-- GIVEN RECORDS follows --

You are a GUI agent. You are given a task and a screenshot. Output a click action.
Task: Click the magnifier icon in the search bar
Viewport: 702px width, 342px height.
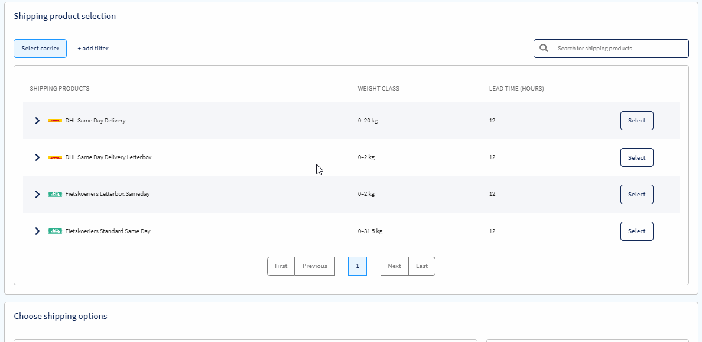pos(544,48)
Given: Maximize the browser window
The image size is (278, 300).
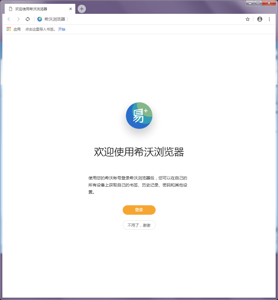Looking at the screenshot, I should (258, 3).
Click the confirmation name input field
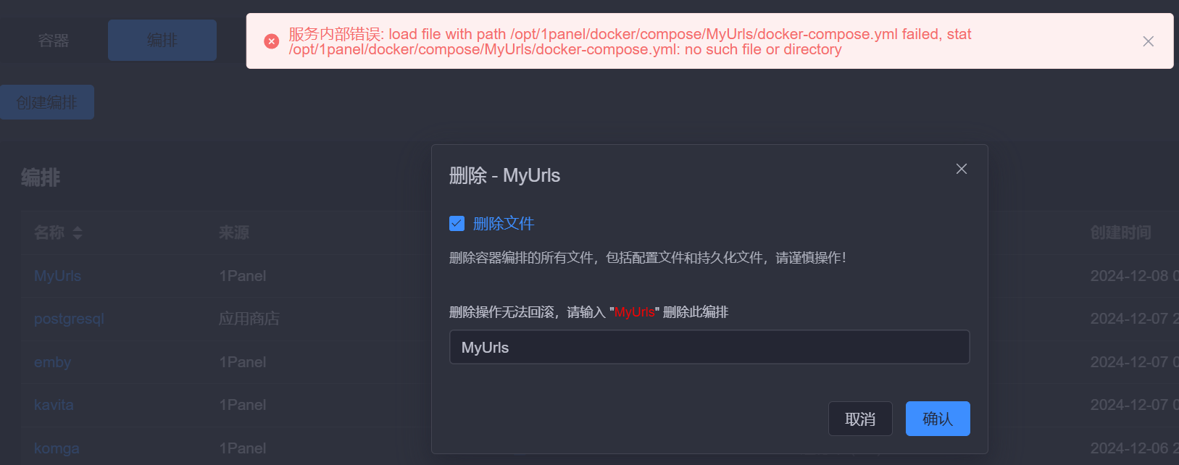This screenshot has height=465, width=1179. tap(709, 347)
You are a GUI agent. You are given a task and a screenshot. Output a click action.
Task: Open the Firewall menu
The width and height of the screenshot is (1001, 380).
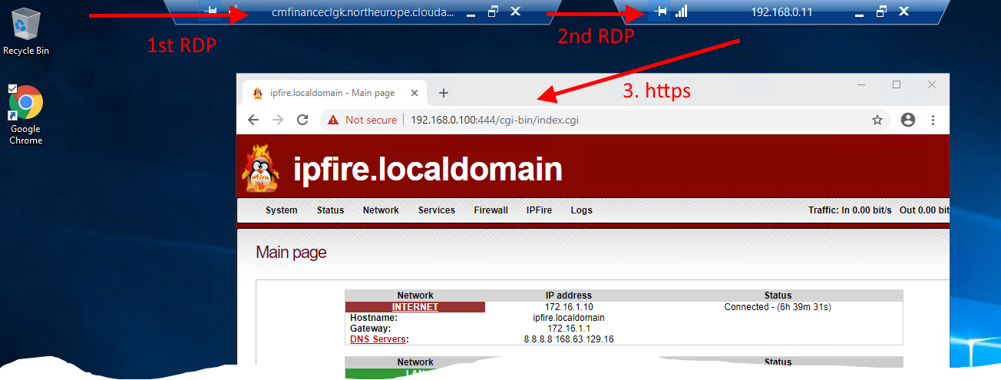pyautogui.click(x=491, y=210)
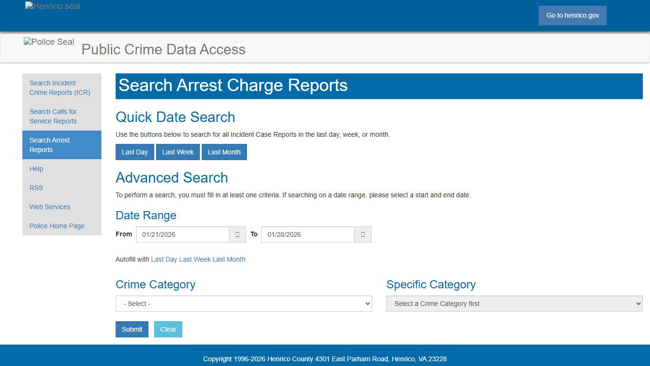The image size is (650, 366).
Task: Click the Henrico seal logo
Action: click(x=52, y=6)
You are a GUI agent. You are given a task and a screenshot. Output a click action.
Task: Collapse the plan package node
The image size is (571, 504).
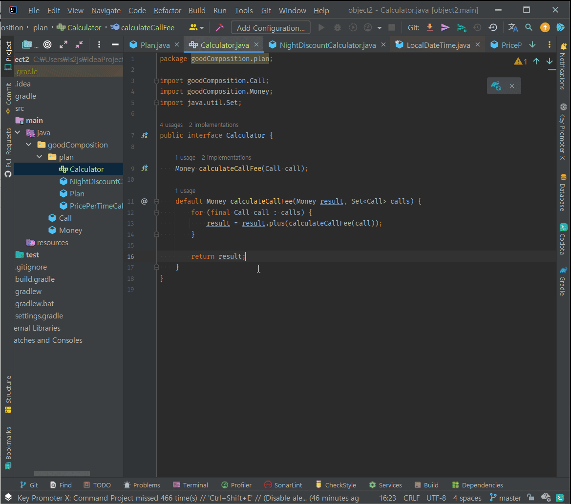(40, 157)
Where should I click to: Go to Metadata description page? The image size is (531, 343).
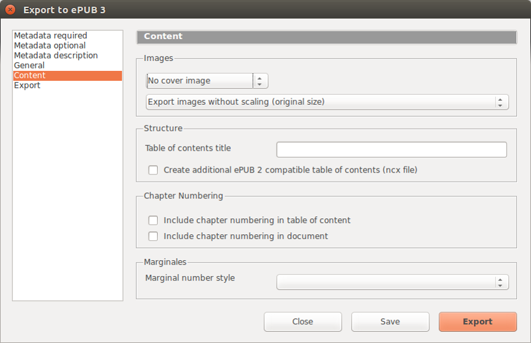pos(56,56)
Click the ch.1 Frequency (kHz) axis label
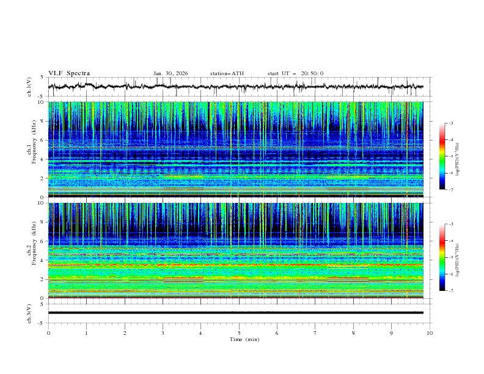The height and width of the screenshot is (374, 484). [x=31, y=149]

-- GIVEN RECORDS concluded --

→ TRY IT
Your copy should hold all the data word for word. It should hold no pictures.

→ ANSWER FOR THE TASK
You are a GUI agent. You are given a task and a screenshot. Output a click action.
Task: Click the magnifier icon in the search bar
Viewport: 702px width, 342px height.
pos(544,48)
Given: Maximize the browser window
The image size is (278, 300).
Looking at the screenshot, I should (258, 3).
Click the confirmation name input field
This screenshot has height=465, width=1179. tap(709, 347)
You are a GUI agent. You are given a task and a screenshot. Output a click action.
Task: Open the Firewall menu
The width and height of the screenshot is (1001, 380).
pyautogui.click(x=491, y=210)
The image size is (650, 366).
Task: Click the Henrico seal logo
Action: click(x=52, y=6)
You are a GUI agent. You are given a task and a screenshot. Output a click action.
Task: Collapse the plan package node
The image size is (571, 504).
(40, 157)
Where should I click to: Go to Metadata description page? The image size is (531, 343).
pos(56,56)
Click the ch.1 Frequency (kHz) axis label
The height and width of the screenshot is (374, 484). [x=31, y=149]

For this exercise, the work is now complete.